Si è posta la questione delle possibili accuse di «appropriazione culturale»? A me non sembrano quasi mai lecite, ma fanno parte dello spirito del tempo.
«Il tema dell’appropriazione culturale mi interessa molto, lo trovo legittimo. Mi sono posta la questione dal primo giorno in cui ho scritto sugli hopi dell’Arizona. Quel libro e questo sugli inuit li ho scritti perché sentivo di non poterne proprio fare a meno ma mi sento molto aperta alla critica e alle ragioni di chi contestasse la mia scelta. Dopodiché mi sono lasciata convincere dal mio entourage che la letteratura può essere una specie di zona franca, il luogo dove prendersi tutte le libertà possibili. Perché altrimenti, spingendo la logica dell’appropriazione culturale alle estreme conseguenze, non potrei fare vivere personaggi maschili nei miei romanzi giusto perché sono una donna».

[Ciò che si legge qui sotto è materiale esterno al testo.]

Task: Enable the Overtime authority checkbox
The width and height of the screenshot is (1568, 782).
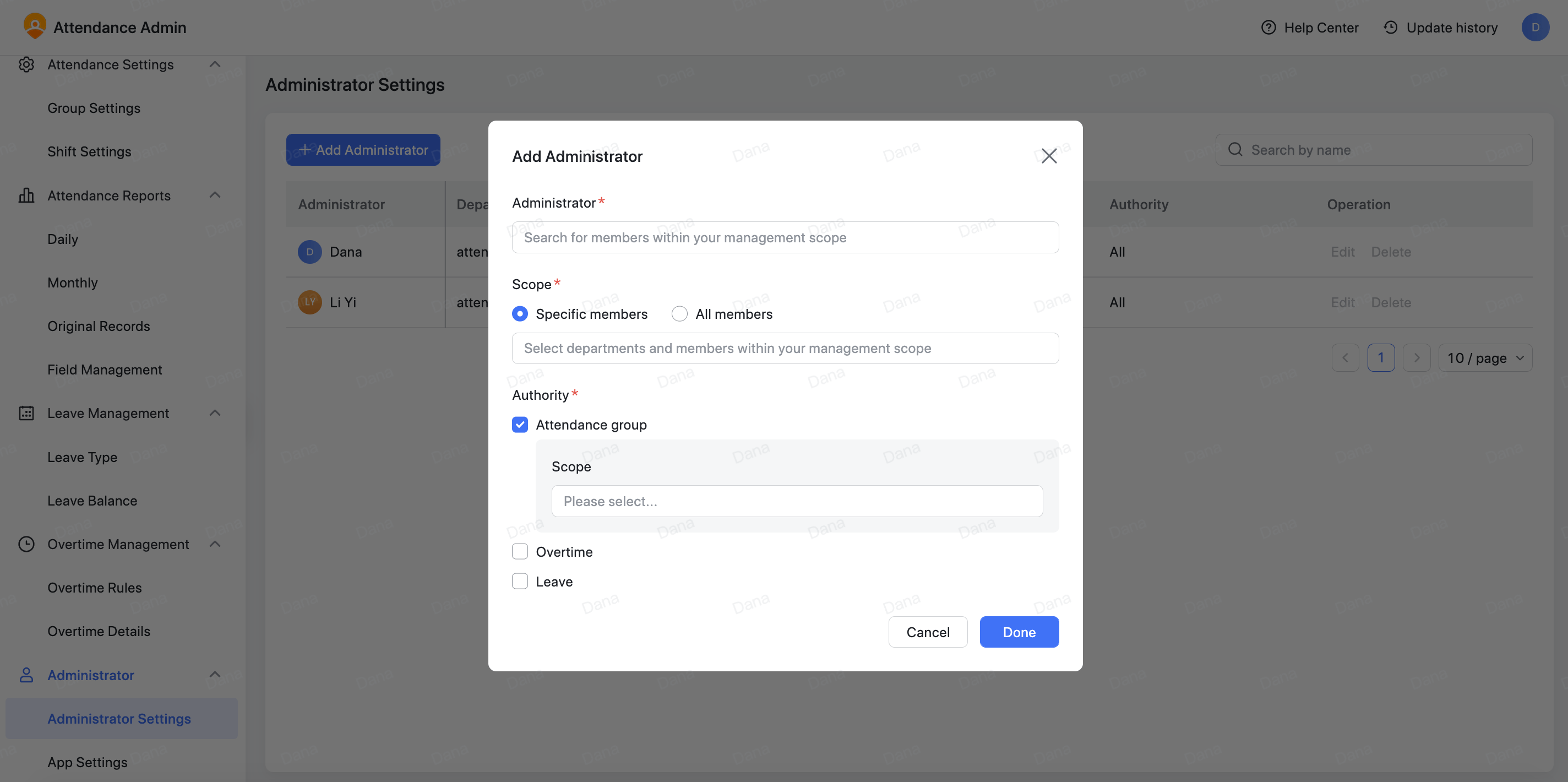Action: pyautogui.click(x=520, y=551)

Il libro è tradotto in inglese?
«No, ci sono già sei o sette edizioni in lingua straniera ma non ancora in inglese, e devo dire che per me è quasi un sollievo perché mi dispiacerebbe che questo libro venisse vissuto come un insulto a una cultura diversa dalla mia. Ma penso che la questione possa essere posta, se è farlo è la persona giusta, quindi in questo caso se fosse un inuit a lamentarsi del fatto che mi sono appropriata della sua cultura. Cosa che finora non è successa, neanche quando sono andata in Alaska».
Quindi alla fine il viaggio nell’Artico lo ha fatto.
«Sì, quando avevo finito di scrivere il romanzo. La rivista francese “America” mi ha proposto di tornare in Arizona, allora io ho spiegato loro che il libro nuovo parlava di tutt’altro, allora mi hanno proposto di andare per loro in Alaska».
E com’è andata?
«Ho posto direttamente la questione a un anziano signore inuit. Gli ho chiesto che cosa ne pensasse dal fatto che una francese che non aveva mai messo piede in Alaska si fosse permessa di scrivere un romanzo sul suo mondo. Gli ho raccontato un po’ la trama, gli ho parlato dei canti inuit che ho inventato ispirandomi a quelli originali».
E che cosa le ha risposto?
«In modo molto pragmatico: “Non conosco nessuno che scrive romanzi. E se tu riesci a salvarci dall’oblio, è una buona cosa. Se parli delle nostre tecniche di caccia quando la metà dei nostri giovani non sa più che cosa siano, sono solo contento”. Certo, un parere personale, ma mi ha fatto piacere. Per me la letteratura è un terreno di incontro, per questo sono pronta a dibattere su questo tema. Mi piacerebbe meno che a farmi un’obiezione di questo tipo fosse qualcuno che non appartiene al popolo inuit. Non apprezzo il terrorismo intellettuale».